低劑量Azathioprine引起致命性全血球低下與先天性Thiopurine Methyltransferase缺乏：一病例報告及文獻回顧

Life Threatening Pancytopenia with Azathioprine in a Systemic Lupus Erythematosus Patient

本篇報告描述一位三十八歲紅斑性狼瘡女性，因口服類固醇減量改為低劑量Azathioprine（0.75 mg/kg）於第五週產生嚴重骨髓抑制併全血球低下情形。經過停用Azathioprine一個月後，病患骨髓功能完全恢復。本為例乃文獻中第17例因服用低劑量Azathioprine（<3 mg/kg/day）於數週內產生極為嚴重的骨髓抑制，藉由此一病例及文獻回顧，此類病人有極大可能具有先天性Thioprine Methyltransferase缺乏，醫者應注意藥物引起極為嚴重的骨髓抑制，並於前三個月積極追蹤其血球變化。
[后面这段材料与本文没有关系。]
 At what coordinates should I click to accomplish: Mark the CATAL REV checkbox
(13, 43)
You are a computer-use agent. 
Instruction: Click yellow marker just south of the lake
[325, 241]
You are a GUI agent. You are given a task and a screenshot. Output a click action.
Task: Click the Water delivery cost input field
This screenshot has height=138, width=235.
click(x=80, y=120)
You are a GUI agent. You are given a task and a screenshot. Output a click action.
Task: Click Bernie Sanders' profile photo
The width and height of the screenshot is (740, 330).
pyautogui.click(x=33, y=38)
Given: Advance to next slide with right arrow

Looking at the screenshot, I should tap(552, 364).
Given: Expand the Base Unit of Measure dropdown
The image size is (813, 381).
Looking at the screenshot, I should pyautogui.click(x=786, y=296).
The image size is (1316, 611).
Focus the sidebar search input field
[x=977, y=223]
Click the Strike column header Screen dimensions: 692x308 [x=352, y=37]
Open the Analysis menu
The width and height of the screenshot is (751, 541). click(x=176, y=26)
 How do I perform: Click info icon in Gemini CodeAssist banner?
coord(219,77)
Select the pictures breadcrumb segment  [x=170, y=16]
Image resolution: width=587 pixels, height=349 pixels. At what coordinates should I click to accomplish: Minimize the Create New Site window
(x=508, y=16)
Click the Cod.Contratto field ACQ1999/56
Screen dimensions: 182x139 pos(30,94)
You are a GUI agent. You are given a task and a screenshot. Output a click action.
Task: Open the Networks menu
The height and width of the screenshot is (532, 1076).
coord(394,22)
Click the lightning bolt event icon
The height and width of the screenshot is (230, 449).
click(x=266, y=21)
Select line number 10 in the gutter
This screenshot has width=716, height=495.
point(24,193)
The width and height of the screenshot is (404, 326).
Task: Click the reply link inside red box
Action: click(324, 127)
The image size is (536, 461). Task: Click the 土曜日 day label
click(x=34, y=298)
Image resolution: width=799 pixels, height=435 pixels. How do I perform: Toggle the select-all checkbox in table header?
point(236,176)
Severe and rapidly evolving pancytopenia due to toxicity from low dosage ( < 3 mg/kg/day) azathioprine (AZA) in patients with autoimmune diseases is uncommon. We describe a 38-year-old woman with systemic lupus erythematosus (SLE) who developed pancytopenia 5 weeks after low-dose AZA (0.75 mg/kg/day) was started as a corticosteroid - sparing agent. After cessation of AZA, the clinical and hematologic abnormalities resolved. We report here a case of early and severe myelosuppression associated with AZA and review similar cases reported in the literature.